An announcement on the website of LPPFusion, a New Jersey company working on producing fusion energy using in a ‘dense plasma focus’ (DPF) — or ‘Focus Fusion’ — device, states that the US Department of Energy’s Advanced Research Projects Agency-Energy agency (ARPA-E) has changed its requirements for grant applicants, which will allow grant applications from entities involved in ‘aneutronic’ fusion projects, and thus allow LPPFusion to compete for grant funding.
LPP’s web site explains the reason for this change:
ARPA-E had set a requirement that fusion yield be 5 times input energy—a requirement that was unnecessary for pB11 (hydrogen –boron) aneutronic fuel and probably impossible to meet. LPPFusion sent a question to ARPA-E, asking that the requirement be changed to take into account the much higher efficiency of energy conversion (and much more economical energy conversion) possible with aneutronic fuels. Such fuels produce energy in the form of charged particles, allowing a direct conversion into electricity without use of an expensive and inefficient steam cycle.
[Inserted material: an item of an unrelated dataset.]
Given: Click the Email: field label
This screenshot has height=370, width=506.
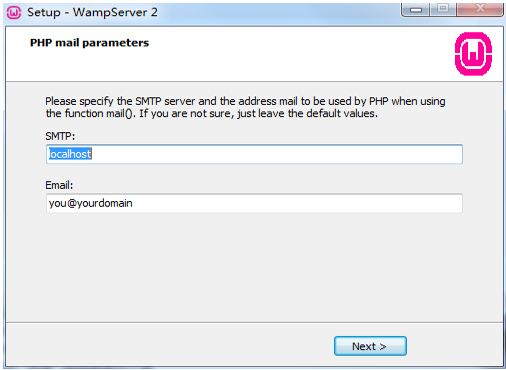Looking at the screenshot, I should point(59,185).
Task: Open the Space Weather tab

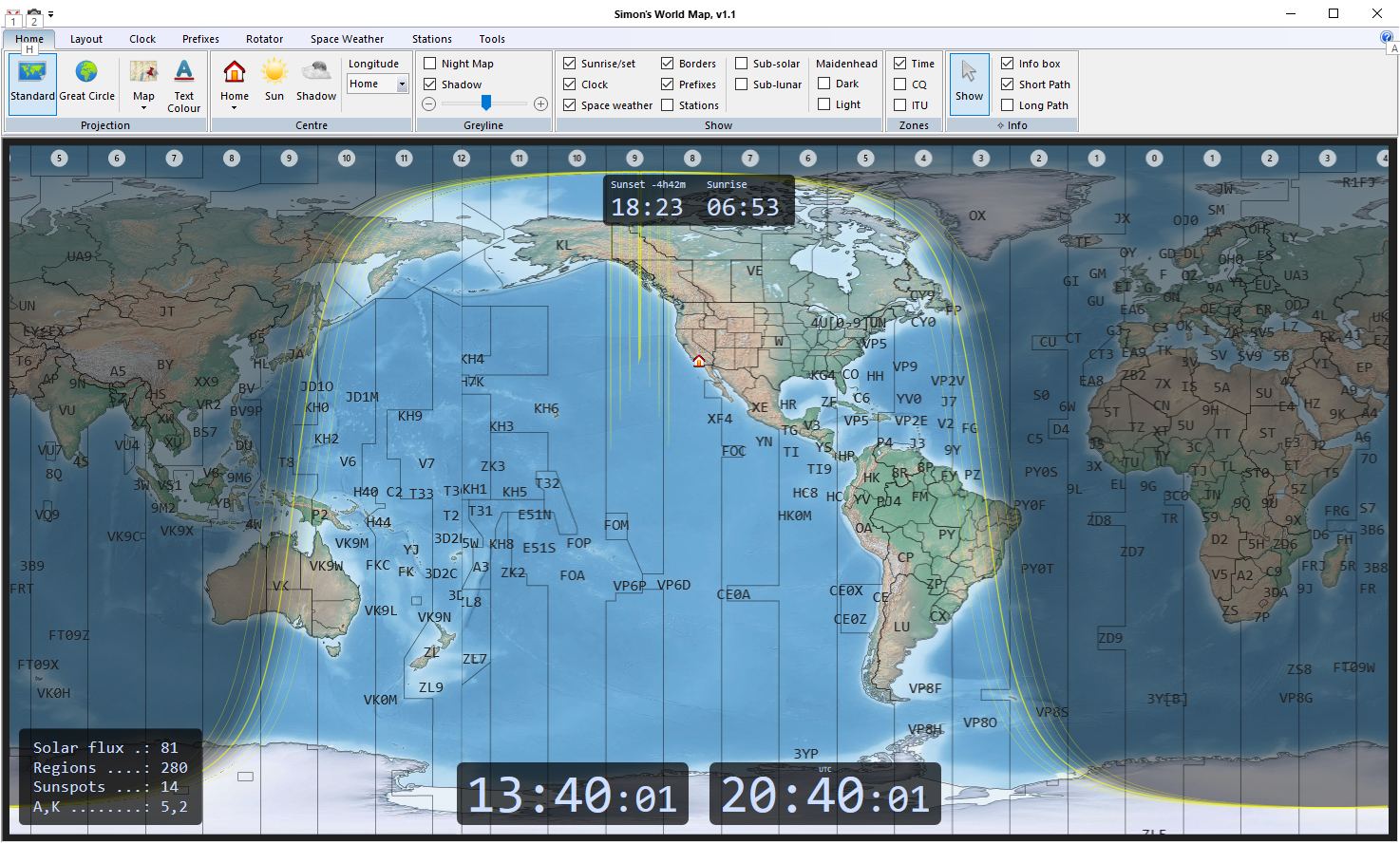Action: [347, 39]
ARPA-E responded to our question on the “FAQ” section of their website that applicants could instead use a requirement that the electricity recycled back to the next pulse be no more than half the total electricity generated
LPPFusion is now going to seek for a $2 million, two-year grant. LPP’s focus fusion brand of fusion is not in the LENR category, but perhaps there might be more flexibility within ARPA-E in the future to accommodate grant seekers who are looking for help with other — maybe ‘cold’ — forms of fusion.